Senior Production Engineer
Role Overview
We are looking for a Senior Production Engineer to design, operate, and scale a robust cloud infrastructure built on AWS and Kubernetes (EKS). You will play a key role in ensuring system reliability, security, and efficiency while supporting rapid development and deployment cycles. This position includes participation in an on-call rotation to maintain production stability.
Key Responsibilities
- Operate and maintain cloud infrastructure on AWS, with a focus on EKS and containerized workloads.
- Use generative AI coding tools such as Claude Code or Codex to accelerate infrastructure development and enable automated responses to recurring production issues.
- Design and manage infrastructure-as-code using Terraform for consistent, repeatable deployments.
- Build automation scripts and internal tools using Go or Python to improve operational efficiency.
- Enhance CI/CD pipelines to support faster, safer software delivery using Git-based workflows and tools like Argo or Jenkins.
- Develop and refine monitoring, alerting, and observability practices using platforms like Datadog, Prometheus, or CloudWatch.
- Lead incident response efforts, perform root cause analysis, and implement long-term fixes to prevent recurrence.
- Create and automate runbooks and remediation procedures for common operational scenarios.
- Support production releases, including occasional off-hours coordination when necessary.
Required Qualifications
- 5-8+ years of experience in site reliability engineering, DevOps, or SaaS platform operations.
- Minimum of 3 years managing production systems in AWS environments.
- Proven expertise with Terraform and infrastructure-as-code methodologies.
- 3+ years working with Docker and Kubernetes (EKS preferred), including Helm for package management.
- Strong programming skills in Go or Python (or equivalent language).
- Experience building and maintaining CI/CD pipelines using Git, Argo, Jenkins, or similar tools.
- Deep familiarity with Linux/Unix systems and command-line environments.
- Bachelor’s degree in Computer Science or equivalent hands-on experience.
Preferred Qualifications
- Experience with observability platforms such as Datadog, ELK stack, Prometheus, or CloudWatch.
- Background managing AWS RDS or Aurora MySQL, including query optimization, replication, and upgrades.
- Knowledge of SLI/SLO frameworks and reliability engineering best practices.

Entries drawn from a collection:

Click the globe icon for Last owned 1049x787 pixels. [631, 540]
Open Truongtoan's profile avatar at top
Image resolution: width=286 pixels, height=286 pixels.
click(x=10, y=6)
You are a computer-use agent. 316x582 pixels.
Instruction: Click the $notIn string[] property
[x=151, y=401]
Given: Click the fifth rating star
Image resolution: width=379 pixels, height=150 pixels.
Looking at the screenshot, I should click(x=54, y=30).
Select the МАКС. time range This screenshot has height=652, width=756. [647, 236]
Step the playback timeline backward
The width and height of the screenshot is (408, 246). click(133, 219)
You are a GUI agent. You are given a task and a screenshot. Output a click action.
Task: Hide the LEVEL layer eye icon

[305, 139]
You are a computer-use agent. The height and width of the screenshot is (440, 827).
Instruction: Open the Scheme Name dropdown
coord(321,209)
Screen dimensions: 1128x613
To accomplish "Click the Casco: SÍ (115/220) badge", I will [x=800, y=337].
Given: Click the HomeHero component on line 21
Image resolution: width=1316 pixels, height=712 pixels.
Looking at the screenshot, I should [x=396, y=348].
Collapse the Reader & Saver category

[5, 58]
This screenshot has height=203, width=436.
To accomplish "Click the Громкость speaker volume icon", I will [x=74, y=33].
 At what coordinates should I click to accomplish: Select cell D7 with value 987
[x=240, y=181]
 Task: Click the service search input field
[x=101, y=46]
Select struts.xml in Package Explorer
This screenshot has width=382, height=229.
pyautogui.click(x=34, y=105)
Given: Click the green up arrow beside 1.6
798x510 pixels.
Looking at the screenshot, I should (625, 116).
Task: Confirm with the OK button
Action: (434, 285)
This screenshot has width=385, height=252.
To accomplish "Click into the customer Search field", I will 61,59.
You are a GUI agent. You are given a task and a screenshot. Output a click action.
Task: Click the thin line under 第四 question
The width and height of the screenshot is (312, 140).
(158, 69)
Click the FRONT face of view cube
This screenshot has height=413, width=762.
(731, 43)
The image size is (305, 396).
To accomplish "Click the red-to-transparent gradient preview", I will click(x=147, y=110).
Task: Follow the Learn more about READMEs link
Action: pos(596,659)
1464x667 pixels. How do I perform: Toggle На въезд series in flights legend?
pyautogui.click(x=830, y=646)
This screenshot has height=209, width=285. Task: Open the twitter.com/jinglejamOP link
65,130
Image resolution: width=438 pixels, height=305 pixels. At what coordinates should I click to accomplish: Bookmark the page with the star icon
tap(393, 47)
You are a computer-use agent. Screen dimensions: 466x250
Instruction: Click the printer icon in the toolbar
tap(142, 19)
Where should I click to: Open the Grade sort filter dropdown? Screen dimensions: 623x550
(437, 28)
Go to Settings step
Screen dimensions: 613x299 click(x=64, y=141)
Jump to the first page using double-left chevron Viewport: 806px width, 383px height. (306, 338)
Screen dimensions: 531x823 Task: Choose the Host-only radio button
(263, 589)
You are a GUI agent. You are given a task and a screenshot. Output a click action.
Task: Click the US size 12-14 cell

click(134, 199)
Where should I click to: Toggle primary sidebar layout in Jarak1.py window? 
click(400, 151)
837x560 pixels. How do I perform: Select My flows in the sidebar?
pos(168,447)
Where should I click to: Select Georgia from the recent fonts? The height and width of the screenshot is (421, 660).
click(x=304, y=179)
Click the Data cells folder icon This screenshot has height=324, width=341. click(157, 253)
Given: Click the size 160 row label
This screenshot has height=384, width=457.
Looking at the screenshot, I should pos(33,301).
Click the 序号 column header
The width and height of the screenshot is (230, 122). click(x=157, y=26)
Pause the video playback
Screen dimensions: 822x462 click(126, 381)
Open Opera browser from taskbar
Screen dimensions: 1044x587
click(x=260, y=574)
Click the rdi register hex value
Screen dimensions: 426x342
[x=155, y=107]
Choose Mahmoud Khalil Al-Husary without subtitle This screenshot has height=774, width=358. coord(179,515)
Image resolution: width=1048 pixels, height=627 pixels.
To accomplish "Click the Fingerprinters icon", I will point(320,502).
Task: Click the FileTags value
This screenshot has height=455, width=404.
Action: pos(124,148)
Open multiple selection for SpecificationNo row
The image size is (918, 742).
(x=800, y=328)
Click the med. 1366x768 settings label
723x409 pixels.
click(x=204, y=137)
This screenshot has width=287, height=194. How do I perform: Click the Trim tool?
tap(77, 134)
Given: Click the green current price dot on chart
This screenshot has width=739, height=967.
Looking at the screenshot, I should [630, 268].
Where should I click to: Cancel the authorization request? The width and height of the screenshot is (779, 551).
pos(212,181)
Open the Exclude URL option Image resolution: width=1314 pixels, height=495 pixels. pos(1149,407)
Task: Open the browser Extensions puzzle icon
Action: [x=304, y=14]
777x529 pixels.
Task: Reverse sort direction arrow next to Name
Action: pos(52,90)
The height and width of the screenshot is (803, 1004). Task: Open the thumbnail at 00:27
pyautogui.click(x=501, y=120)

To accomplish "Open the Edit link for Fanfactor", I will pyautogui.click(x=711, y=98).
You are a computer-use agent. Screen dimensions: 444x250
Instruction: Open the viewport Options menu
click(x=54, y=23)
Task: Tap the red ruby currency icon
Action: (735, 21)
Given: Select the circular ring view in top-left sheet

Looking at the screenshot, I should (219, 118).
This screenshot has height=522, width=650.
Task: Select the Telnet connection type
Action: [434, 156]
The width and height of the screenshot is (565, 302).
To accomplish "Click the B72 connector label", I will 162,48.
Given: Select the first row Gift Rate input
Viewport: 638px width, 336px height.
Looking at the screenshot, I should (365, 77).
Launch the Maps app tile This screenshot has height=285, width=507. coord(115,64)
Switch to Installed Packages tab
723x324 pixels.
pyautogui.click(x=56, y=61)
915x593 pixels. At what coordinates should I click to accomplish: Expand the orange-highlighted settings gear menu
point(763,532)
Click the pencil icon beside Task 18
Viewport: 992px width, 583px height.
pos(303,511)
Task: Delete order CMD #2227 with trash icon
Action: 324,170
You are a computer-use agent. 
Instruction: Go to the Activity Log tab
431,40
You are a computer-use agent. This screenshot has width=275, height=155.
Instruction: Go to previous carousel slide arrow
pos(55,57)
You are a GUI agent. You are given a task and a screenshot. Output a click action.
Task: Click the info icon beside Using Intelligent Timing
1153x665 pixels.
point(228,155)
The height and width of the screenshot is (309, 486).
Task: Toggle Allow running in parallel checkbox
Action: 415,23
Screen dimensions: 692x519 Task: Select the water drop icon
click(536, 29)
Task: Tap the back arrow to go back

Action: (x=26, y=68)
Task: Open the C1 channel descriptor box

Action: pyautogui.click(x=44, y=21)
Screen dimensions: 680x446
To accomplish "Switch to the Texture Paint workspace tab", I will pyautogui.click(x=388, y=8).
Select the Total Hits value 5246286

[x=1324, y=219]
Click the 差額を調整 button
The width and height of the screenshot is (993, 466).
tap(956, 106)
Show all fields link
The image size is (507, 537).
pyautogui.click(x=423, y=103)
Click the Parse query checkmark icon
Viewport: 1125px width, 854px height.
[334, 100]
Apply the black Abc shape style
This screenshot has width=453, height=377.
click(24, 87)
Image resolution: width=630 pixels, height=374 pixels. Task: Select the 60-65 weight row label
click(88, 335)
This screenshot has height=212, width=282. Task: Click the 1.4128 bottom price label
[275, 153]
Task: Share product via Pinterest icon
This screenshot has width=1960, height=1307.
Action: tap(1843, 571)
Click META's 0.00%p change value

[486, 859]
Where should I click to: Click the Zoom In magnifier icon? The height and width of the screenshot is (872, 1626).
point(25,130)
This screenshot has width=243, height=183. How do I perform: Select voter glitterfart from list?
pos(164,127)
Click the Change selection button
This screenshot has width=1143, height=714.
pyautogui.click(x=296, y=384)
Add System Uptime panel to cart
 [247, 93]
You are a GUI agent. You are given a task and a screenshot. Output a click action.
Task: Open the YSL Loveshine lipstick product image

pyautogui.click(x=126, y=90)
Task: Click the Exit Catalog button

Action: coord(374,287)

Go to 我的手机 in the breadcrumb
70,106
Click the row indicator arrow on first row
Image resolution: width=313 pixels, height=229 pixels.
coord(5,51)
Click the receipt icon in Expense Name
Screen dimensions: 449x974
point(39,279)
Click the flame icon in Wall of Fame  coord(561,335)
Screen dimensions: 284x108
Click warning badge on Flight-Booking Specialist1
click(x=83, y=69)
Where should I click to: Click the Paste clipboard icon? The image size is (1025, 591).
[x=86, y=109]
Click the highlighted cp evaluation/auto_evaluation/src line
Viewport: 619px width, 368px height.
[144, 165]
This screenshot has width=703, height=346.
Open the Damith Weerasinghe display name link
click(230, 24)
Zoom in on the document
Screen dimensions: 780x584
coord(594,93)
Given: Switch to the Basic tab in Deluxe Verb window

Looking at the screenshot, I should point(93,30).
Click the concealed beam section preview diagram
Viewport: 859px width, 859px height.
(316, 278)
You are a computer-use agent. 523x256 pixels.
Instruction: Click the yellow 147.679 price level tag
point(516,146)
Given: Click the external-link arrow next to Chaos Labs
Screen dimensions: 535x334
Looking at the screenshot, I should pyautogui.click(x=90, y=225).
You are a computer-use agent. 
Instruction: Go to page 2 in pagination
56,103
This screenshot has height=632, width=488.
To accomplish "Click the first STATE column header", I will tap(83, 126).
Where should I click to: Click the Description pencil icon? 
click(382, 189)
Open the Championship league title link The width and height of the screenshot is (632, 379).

Exercise:
Switch "Helm" to "Kustomize" and write out the part of the job posting starting at "- 3+ years working" and ending at "and command-line environments.". The items stand apart from the job posting and are separate material.

Response:
- 3+ years working with Docker and Kubernetes (EKS preferred), including Kustomize for package management.
- Strong programming skills in Go or Python (or equivalent language).
- Experience building and maintaining CI/CD pipelines using Git, Argo, Jenkins, or similar tools.
- Deep familiarity with Linux/Unix systems and command-line environments.